À la une · 12.08.2025 07:55
Macron setzt umstrittene Agrarreform trotz Teilzensur durch Verfassungsrat in Kraft
Am 12. August 2025 hat Präsident Emmanuel Macron die sogenannte Loi Duplomb unterzeichnet – ein Gesetzespaket zur Lockerung agrarischer Vorschriften, das wenige Tage zuvor vom Conseil constitutionnel in einem zentralen Punkt gekippt worden war....
Am 12. August 2025 hat Präsident Emmanuel Macron die sogenannte Loi Duplomb unterzeichnet – ein Gesetzespaket zur Lockerung agrarischer Vorschriften, das wenige Tage zuvor vom Conseil constitutionnel in einem zentralen Punkt gekippt worden war. Die Richter hatten die vorgesehene Wiederzulassung des umstrittenen Pestizids Acetamiprid für verfassungswidrig erklärt. Die übrigen Bestimmungen treten dennoch in Kraft.

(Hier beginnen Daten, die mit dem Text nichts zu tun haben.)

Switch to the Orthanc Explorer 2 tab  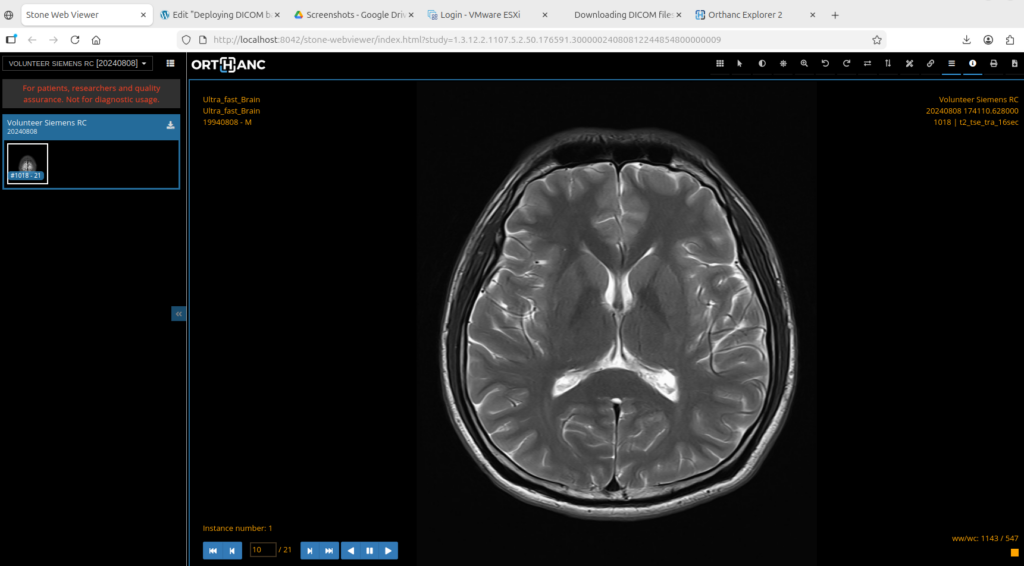(x=744, y=15)
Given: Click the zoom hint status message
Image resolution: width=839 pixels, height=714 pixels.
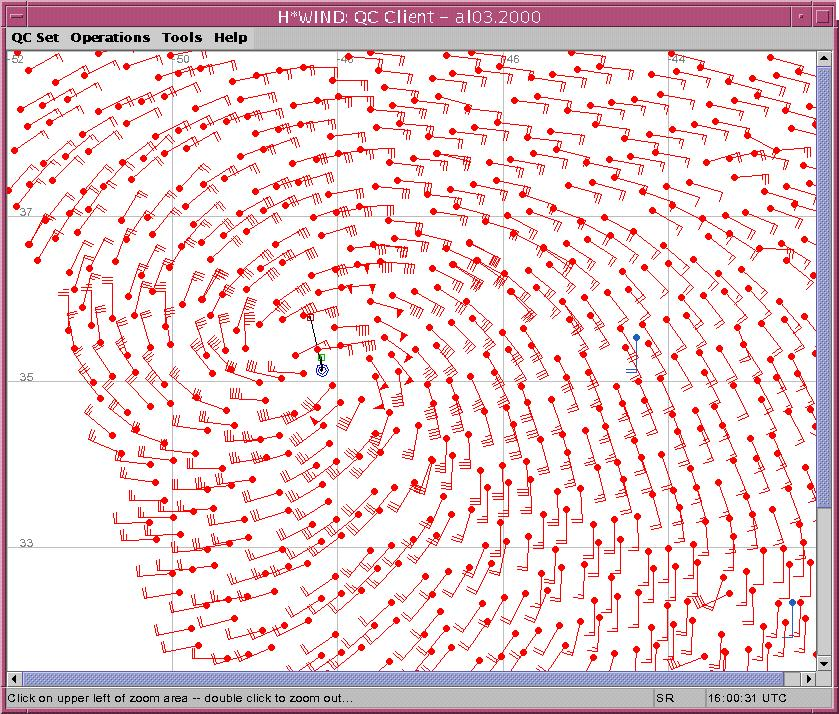Looking at the screenshot, I should point(180,698).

Ein Gesetz mit klarer agrarpolitischer Handschrift
Die Loi Duplomb, benannt nach dem konservativen Senator Laurent Duplomb, war im Juli mit den Stimmen der Macron-Mehrheit, der Republikaner und der äußersten Rechten verabschiedet worden. Sie erleichtert Genehmigungen für große Stallanlagen, vereinfacht den Bau von Bewässerungsspeichern („méga-bassines“) und reduziert Verwaltungsauflagen für Großbetriebe. Ziel der Regierung ist es, die Wettbewerbsfähigkeit der Landwirtschaft zu stärken und Investitionen zu beschleunigen.
Die rote Linie der Verfassungsrichter
Das Herzstück des ursprünglichen Entwurfs – eine befristete Ausnahme zur Nutzung von Acetamiprid – stieß auf entschiedenen Widerstand der Verfassungsrichter. Die Wiedereinführung sei „unzureichend begrenzt“ und verstoße gegen die Umweltcharta, die seit 2005 Verfassungsrang hat. Das Mittel gilt als riskant für Bestäuberinsekten und wird von Umwelt- wie Gesundheitsverbänden seit Langem kritisiert.
Eine Mobilisierung von seltener Breite
Die Gesetzesinitiative entfachte eine breite gesellschaftliche Gegenbewegung. Eine von einer Studentin aus Bordeaux gestartete Online-Petition sammelte mehr als zwei Millionen Unterschriften – ein Rekord für die Plattform der Nationalversammlung. Umweltorganisationen, Ärztinnen und Wissenschaftler warnten vor einer „ökologischen Rückabwicklung“. Diese ungewöhnliche Allianz von Bürgerbewegung und Fachverbänden verschaffte dem Thema hohe mediale Aufmerksamkeit und politischen Druck.
Regierung zwischen Landwirtschaft und Umweltschutz
Mit der nun unterzeichneten Version sendet die Regierung ein doppeltes Signal: Sie hält an den Kernzielen des Gesetzes fest – Bürokratieabbau und Modernisierung – und zeigt zugleich Bereitschaft, verfassungsrechtliche Grenzen zu respektieren. Landwirtschaftsverbände kritisieren den Verzicht auf das Pestizid als Einknick, während Umweltgruppen die übrigen Lockerungen weiterhin als Rückschritt betrachten.
Ein ungelöster Grundkonflikt
Die Auseinandersetzung um die Loi Duplomb verweist auf ein tiefer liegendes Spannungsverhältnis zwischen parlamentarischer Souveränität, den Hütern der Verfassung und dem wachsenden Gewicht der Umweltpolitik. Der Konflikt dürfte in den kommenden Monaten erneut aufflammen: Senator Duplomb hat bereits eine überarbeitete Fassung in Aussicht gestellt, während linke und grüne Abgeordnete eine vollständige Aufhebung des Gesetzes anstreben. Die rekordverdächtige Bürgerbeteiligung könnte zudem neue parlamentarische Verfahren anstoßen – ein Präzedenzfall in der französischen Gesetzgebungsgeschichte.